Activity
Search the data for the word "agent". Reproduce every line where it is found.

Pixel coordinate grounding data
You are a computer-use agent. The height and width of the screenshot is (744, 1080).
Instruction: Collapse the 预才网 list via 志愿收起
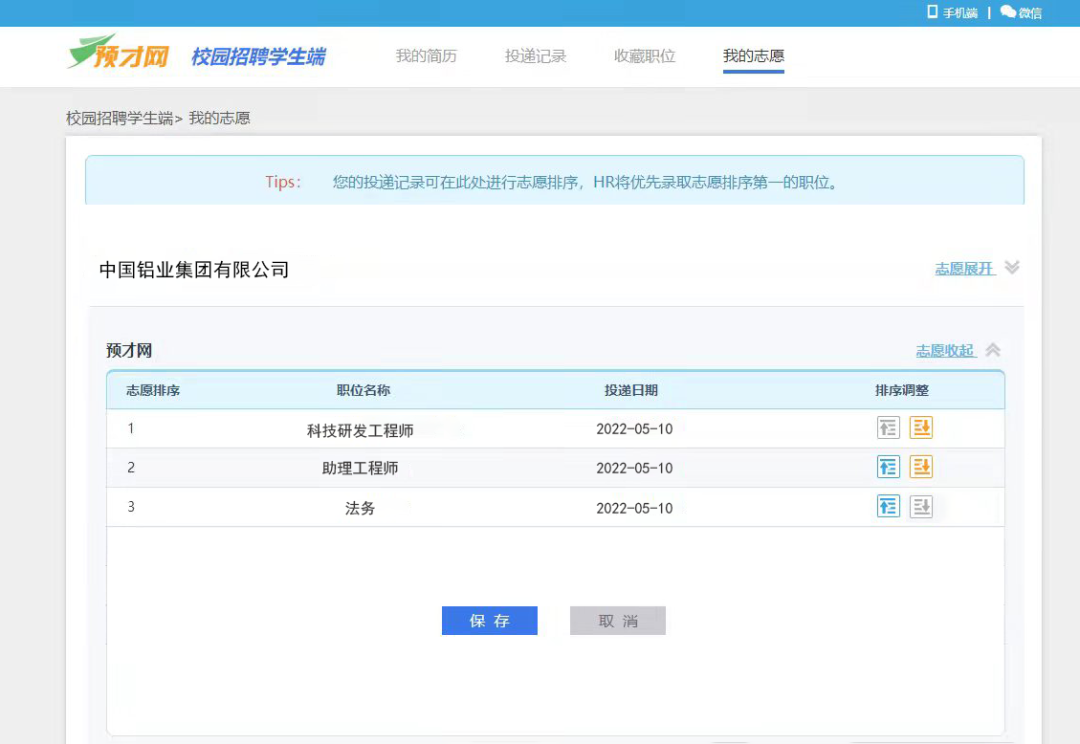tap(945, 351)
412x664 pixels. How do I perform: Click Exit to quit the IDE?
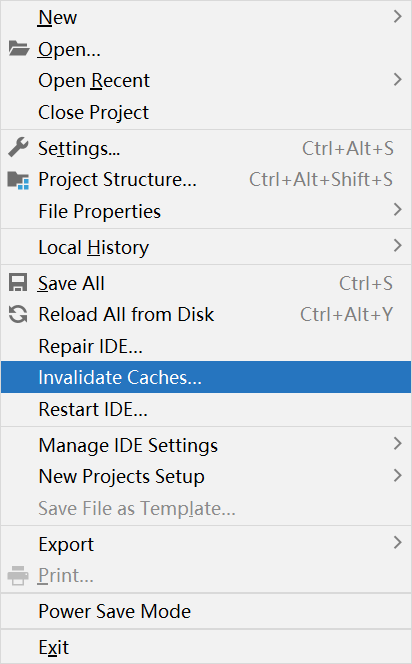pos(206,647)
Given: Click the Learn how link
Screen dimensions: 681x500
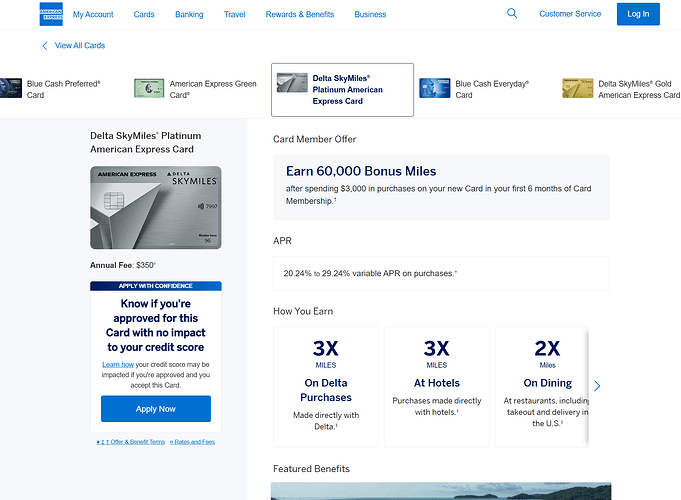Looking at the screenshot, I should tap(118, 365).
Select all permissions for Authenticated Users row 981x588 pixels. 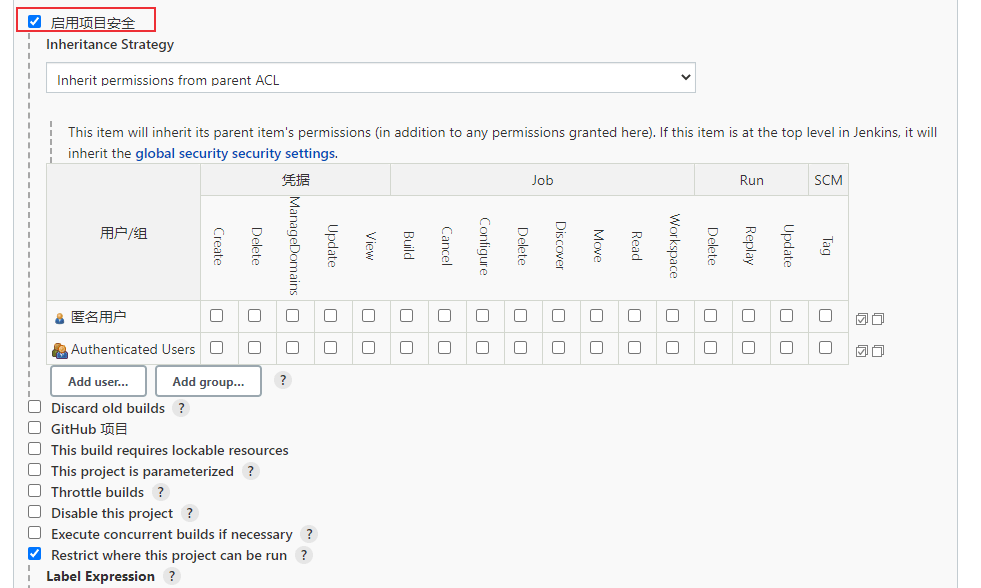coord(862,351)
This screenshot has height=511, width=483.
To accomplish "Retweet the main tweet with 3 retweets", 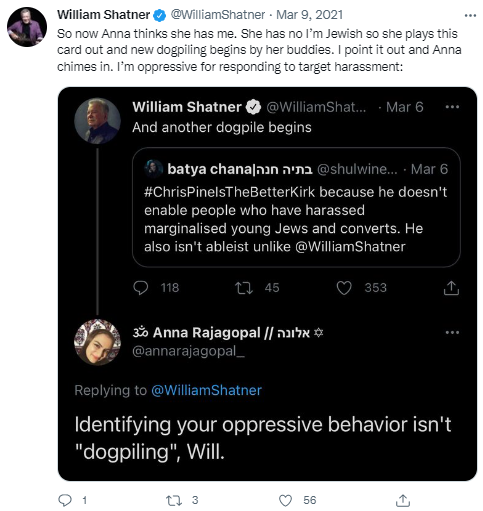I will point(174,500).
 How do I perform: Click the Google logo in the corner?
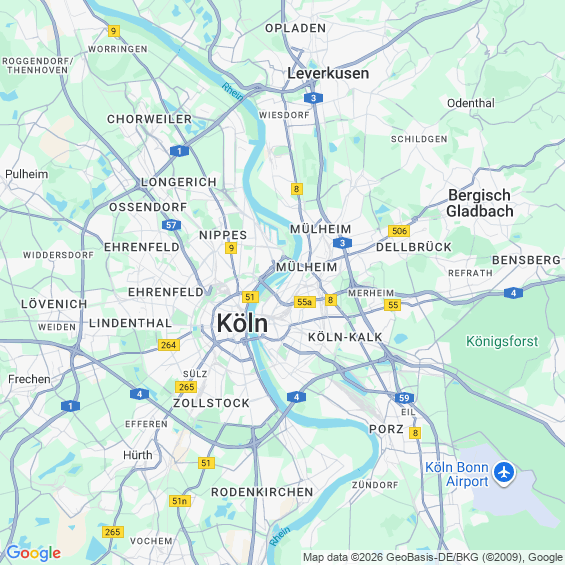[x=34, y=553]
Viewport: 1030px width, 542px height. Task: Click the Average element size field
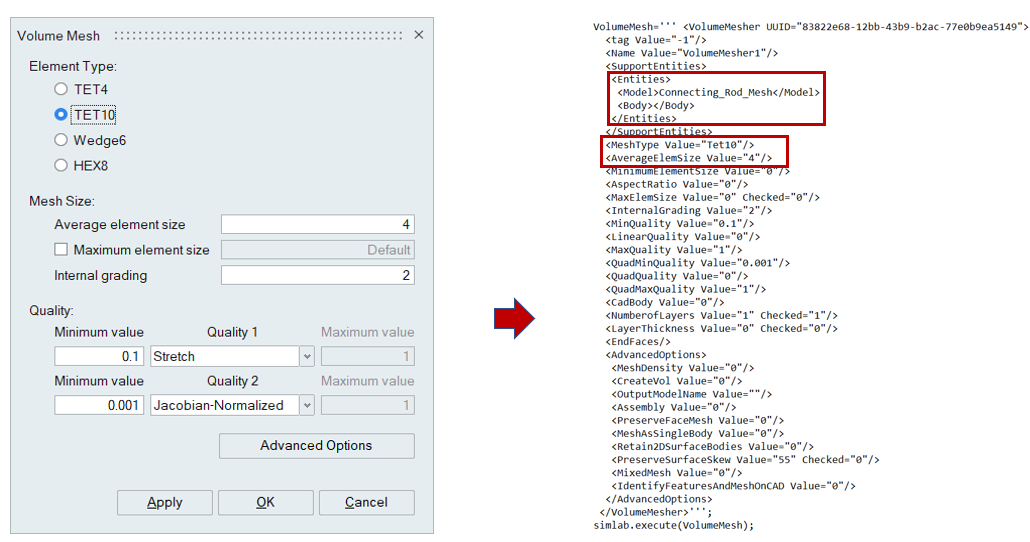[x=317, y=225]
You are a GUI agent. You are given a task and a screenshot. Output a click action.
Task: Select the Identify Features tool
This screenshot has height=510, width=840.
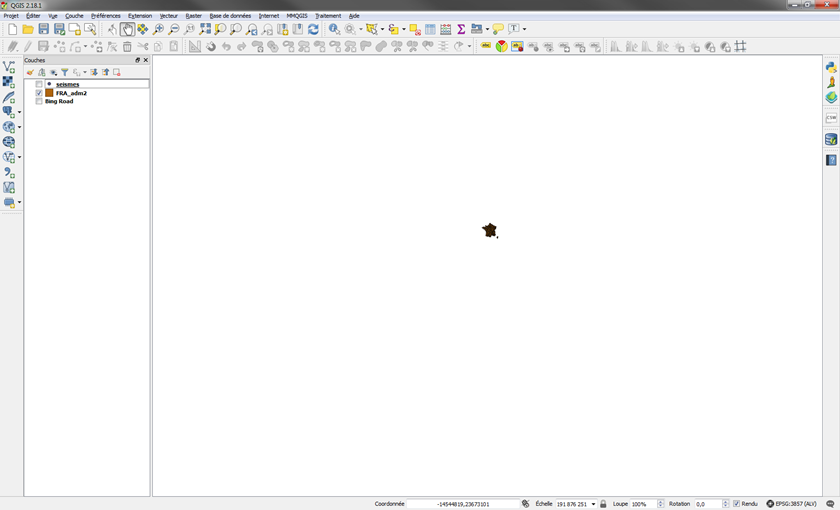(334, 30)

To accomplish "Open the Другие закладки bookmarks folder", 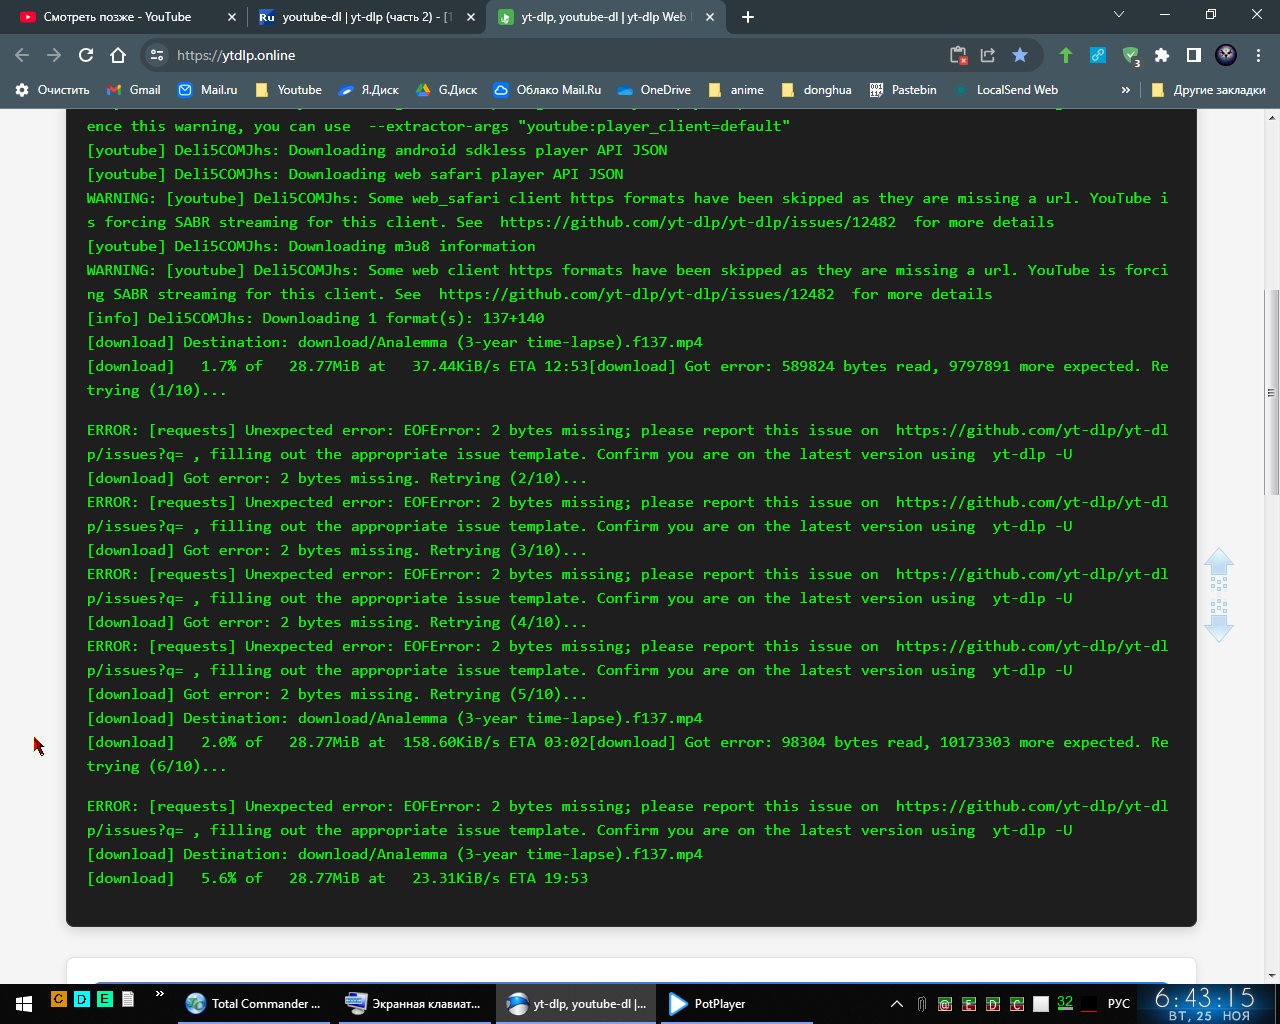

Response to this task
You are a computer-use agent. The height and width of the screenshot is (744, 1080).
You are a GUI agent. You are given a task and a screenshot. Output a click action.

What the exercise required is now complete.